My classes all went really well with just 6 students, each with their own machine. My classes were designed so that there was more than enough to do, even for the most capable pupil. It was an opportunity for the students to try out all sorts of templates, and experiment with stitch regulator or manual free-motion designs. There was not really any chance to add colour to the “How to Eat an Elephant” piece because there would not be time for paint to dry but at least the students could see the possibilities and learn some new tips. There was a bit of a panic for my twilight class when it was discovered that all of the master templates had been taken away by the morning pupils in error and I could not get any photocopies made. I had to think on my feet, give the pupils other exercises to do while each one traced the image straight off the sample quilt.
I had to “wing-it” through a Facebook-Live demo using a crackly headset microphone but I managed to keep quilting and talking for a good 40 minutes! This can be found on the Bernina UK Facebook page. Other demos were given by the talented, improv quilter, Nicholas Ball, (see his Judges’ Choice quilt below) Philippa Naylor, Sarah Ashford, Janice Gunner and Amanda Murphy.
I did not manage to find time for much of a look at the show other than to see the winners and whizz past the others. There were some beautiful quilts this year. My Warli quilt was on the end of a row in good light and looked respectable, especially as it was never designed as a competitive entry. I was fascinated by India Flint’s eco-dyeing exhibition. This collection was made using rusted, wrapped objects which were displayed alongside the finished textiles.

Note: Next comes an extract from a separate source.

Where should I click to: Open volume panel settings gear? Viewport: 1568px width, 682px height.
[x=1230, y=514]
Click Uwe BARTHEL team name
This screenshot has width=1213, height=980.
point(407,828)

During the entire time that I was there I had to mask how worried I was about my youngest daughter’s Anorexia which had escalated to a critical point where she refused to eat anything at all. My older daughter and dear friend tried very hard to keep her going but it was clear that I needed to head home to take over her care. Fortunately, my teaching commitments were complete by Friday night so I headed home on Saturday, feeling guilty that I was not working at the show and equally guilty for being away from home.
I realised that I was totally naive when the illness was first diagnosed. I had no idea how quickly it would take hold and take over my daughter’s every decision regarding her well-being. I have heard horror stories from other parents on the type and duration of treatment and do not feel at all prepared for the struggle ahead which could even last years. I will have to become her full time carer and must hope that I will be able to quilt some of the time as my therapy. We have an important appointment today which may determine whether she should be hospitalised so we are all on tenterhooks to see what happens next.